> **Saved entries**
┌──

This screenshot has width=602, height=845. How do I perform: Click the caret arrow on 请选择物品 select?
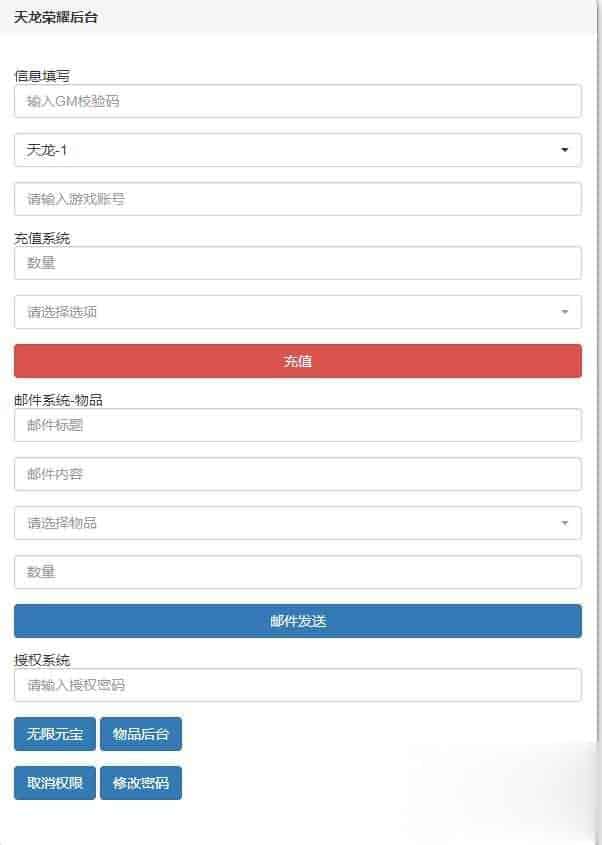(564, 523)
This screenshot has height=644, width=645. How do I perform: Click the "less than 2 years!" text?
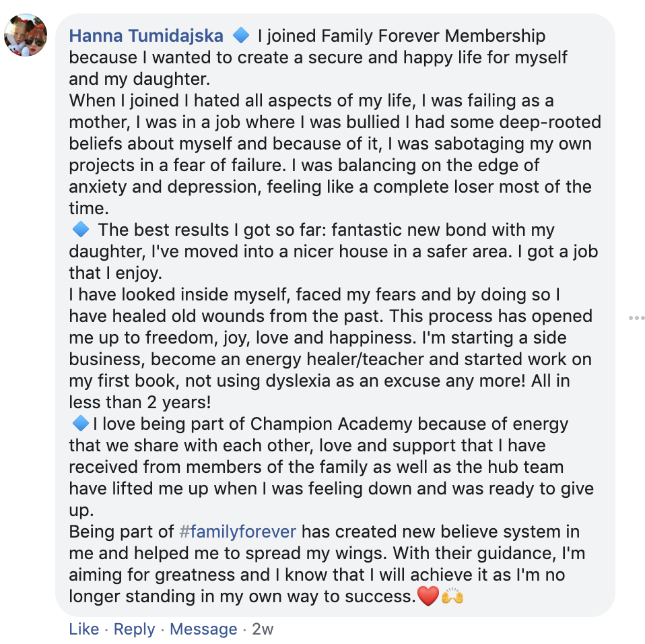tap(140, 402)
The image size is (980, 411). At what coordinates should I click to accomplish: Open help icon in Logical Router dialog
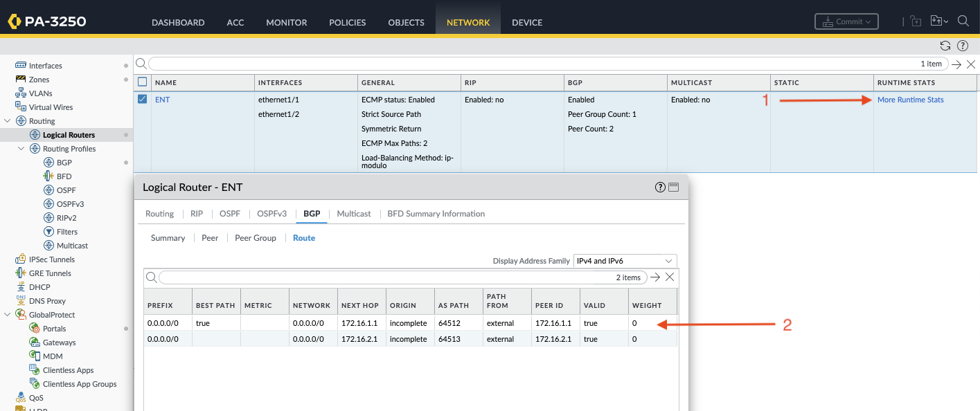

└──

> **BRIEF**
Lines from the one holding "This screenshot has height=644, width=645." to the end of the data, both ends included, are to be given again exactly; no pictures belong in the copy.

> **EXERCISE RESPONSE**
This screenshot has height=644, width=645. How do I perform: Click the "less than 2 years!" text?
tap(140, 402)
The image size is (980, 411). At what coordinates should I click to accomplish: Open help icon in Logical Router dialog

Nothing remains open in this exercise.